**TASK DESCRIPTION**. Each line with the string "agent" is to be copied from the records below.
++++ DATA FOR THE TASK ++++
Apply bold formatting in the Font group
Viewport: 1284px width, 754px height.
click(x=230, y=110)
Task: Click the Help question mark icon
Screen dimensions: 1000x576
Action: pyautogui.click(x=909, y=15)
++++
++++ DATA FOR THE TASK ++++
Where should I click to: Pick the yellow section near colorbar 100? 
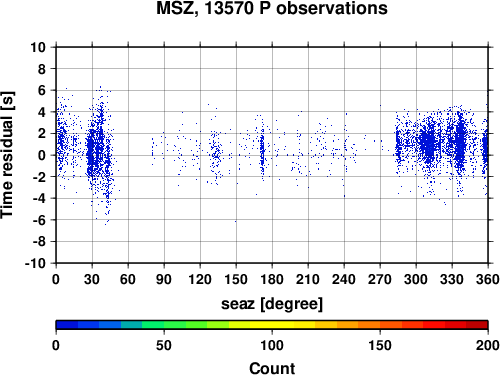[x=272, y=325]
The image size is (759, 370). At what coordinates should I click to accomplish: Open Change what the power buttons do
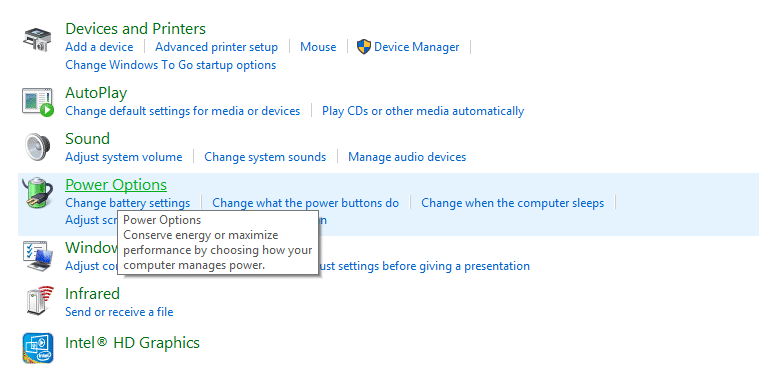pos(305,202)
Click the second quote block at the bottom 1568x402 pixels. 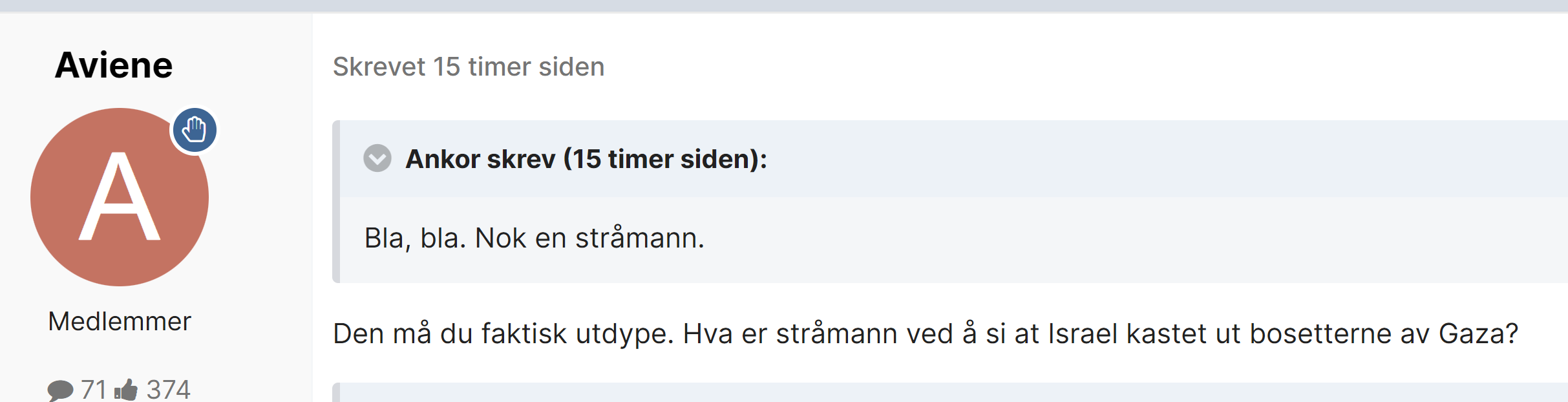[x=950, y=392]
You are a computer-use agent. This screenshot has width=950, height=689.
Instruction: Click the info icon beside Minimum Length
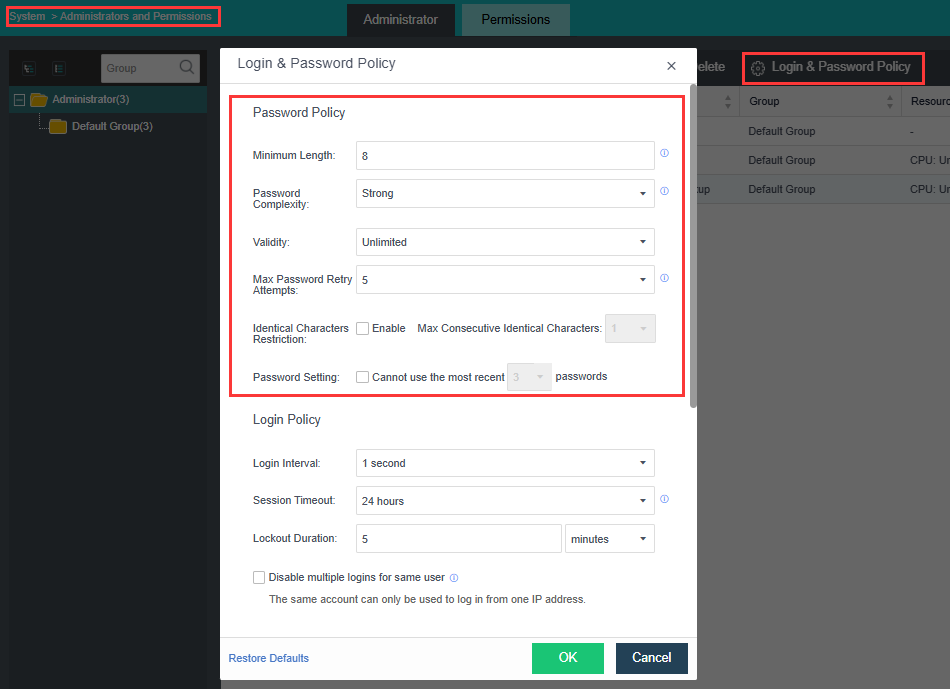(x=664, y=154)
++++
++++ DATA FOR THE TASK ++++
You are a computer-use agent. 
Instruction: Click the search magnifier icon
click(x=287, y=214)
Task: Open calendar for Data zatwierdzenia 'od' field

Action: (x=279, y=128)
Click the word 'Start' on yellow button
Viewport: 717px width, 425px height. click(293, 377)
++++
**EXPECTED ANSWER**.
You are a computer-use agent. This screenshot has width=950, height=689.
You are a computer-use agent. 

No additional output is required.